Over the last few months, the house hunk and I have had occasion to spend quite a few hours submitting to medical tests. Strange tests with weird names. Some require drinking nasty tasting goop. Some require purging. Or the injection of dyes.

It's amazing how much information such tests can yield. Whereas in days gone by exploratory surgery might be required, now doctors and technicians peer through technological windows to see the inner workings of our bodies.

Surgeries are scheduled, or not, based on the results. Though the tests are expensive (and boy, how expensive!), they aren't nearly as expensive--or dangerous--as surgery and anesthesia.

For all our modern tests, knowledge of the body internal is not new. The ancient Sumerians had doctors. While we might rely on modern chemical compounds and computer technology now, many of the conditions we suffer were known and diagnosed in ancient times.

What does that say about modern man? Something, some part of how we choose to live hasn't changed in two or three thousand years. If allowed the choice, we still drink too much, eat too much of the wrong foods, and live a couch potato life. We stay up too late at night. Have sex with the wrong partners. Live with high stress.

In our modern lives we've traded old stresses for new stresses, and old wars for new wars, but not much else has changed. Over the years, there have been utopian experiments, groups who tried new life styles, yet there've been no notable successes.
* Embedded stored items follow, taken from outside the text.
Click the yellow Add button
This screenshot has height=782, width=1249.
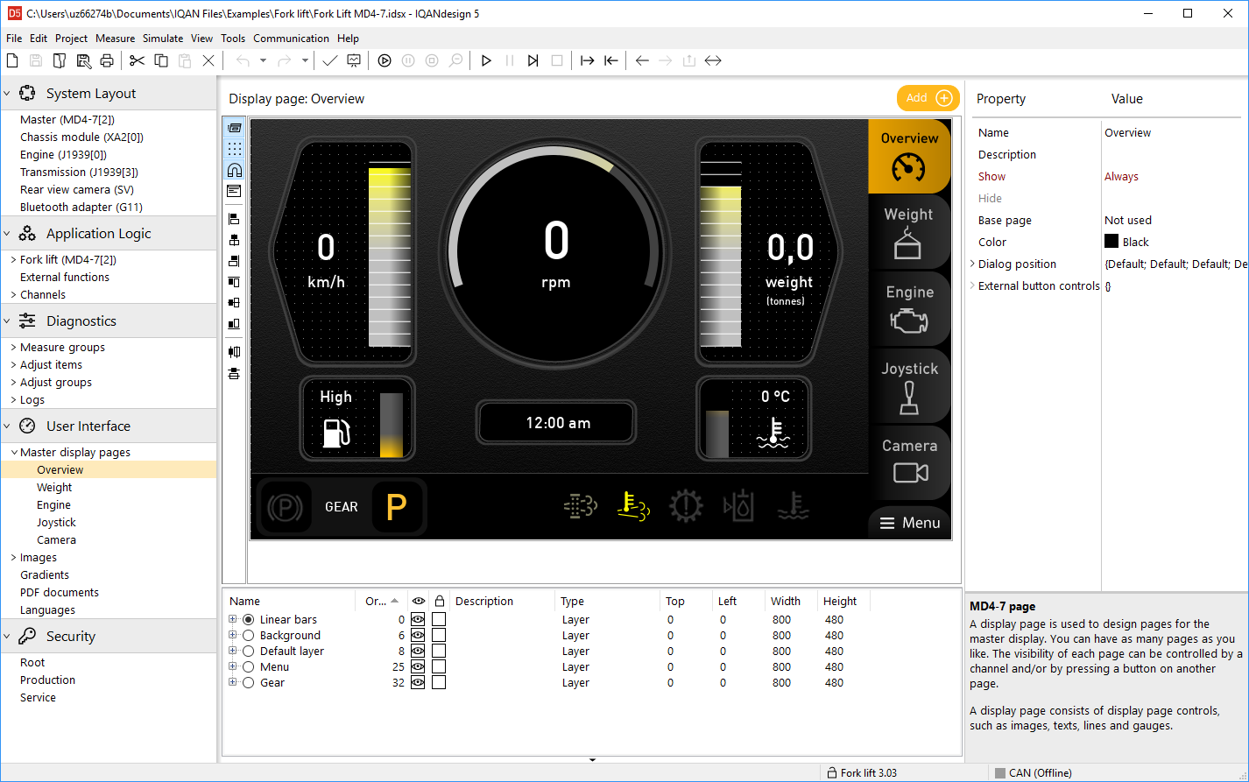tap(928, 98)
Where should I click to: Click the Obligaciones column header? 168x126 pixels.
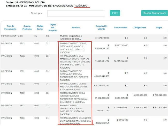[x=140, y=27]
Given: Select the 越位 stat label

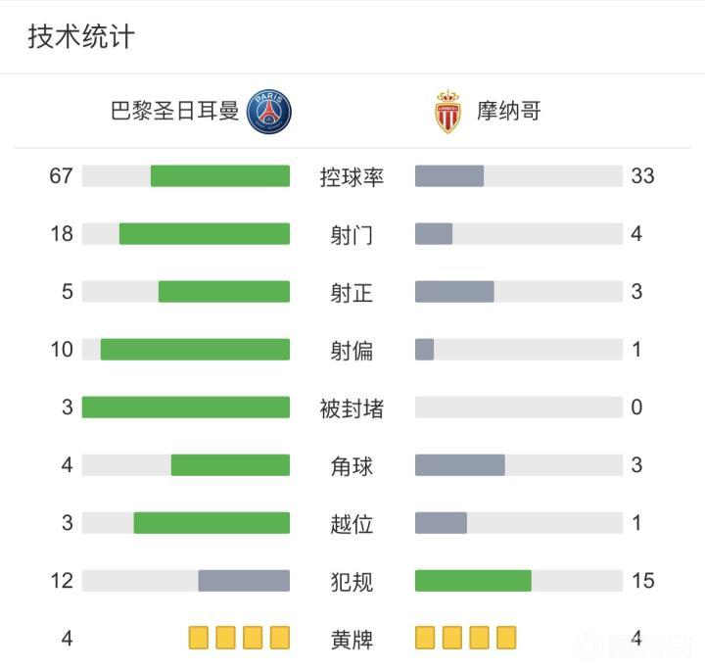Looking at the screenshot, I should [353, 524].
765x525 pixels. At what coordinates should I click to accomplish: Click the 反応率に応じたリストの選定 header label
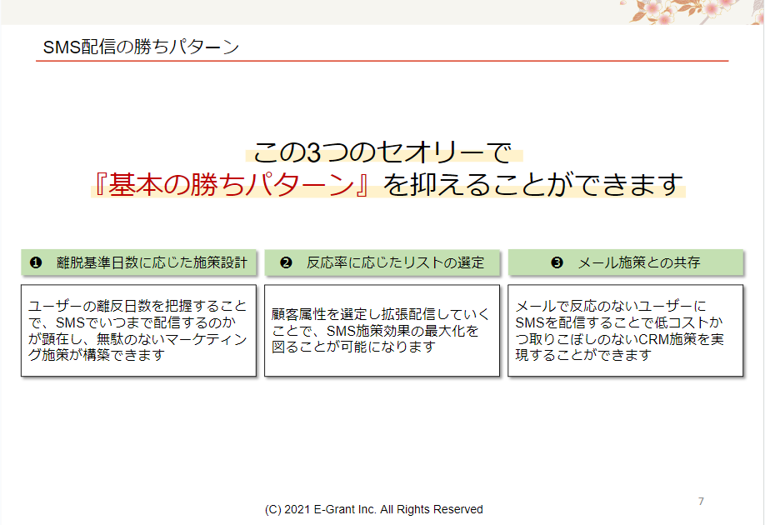pos(394,263)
I suspect it all boils down to being human. We're imperfect, warlike, and indolent when possible. Oh, I know there are Type A personalities who can't seem to relax. And we have our share of humans who strive for peace. But when the chips are down...when the thin veneer of civilization is stripped away, we revert to the basic model.

Survival comes first.

anny

4 comments:

  1. We get the body we get. We do the best with it and we more than likely mess it about - because, as you say we are flawed. It's the human thing. But then the odd blow or dent or crack or scar to the structure we're housed in shows a life well lived.

    ReplyDelete
  2. It is amazing how much can be fixed now that couldn't 100 or even 50 years ago. I'm happy for that every day when I look at people I care about who are still around. On the other hand, some of the stuff we DO in the name of medicine still scares the crap out of me.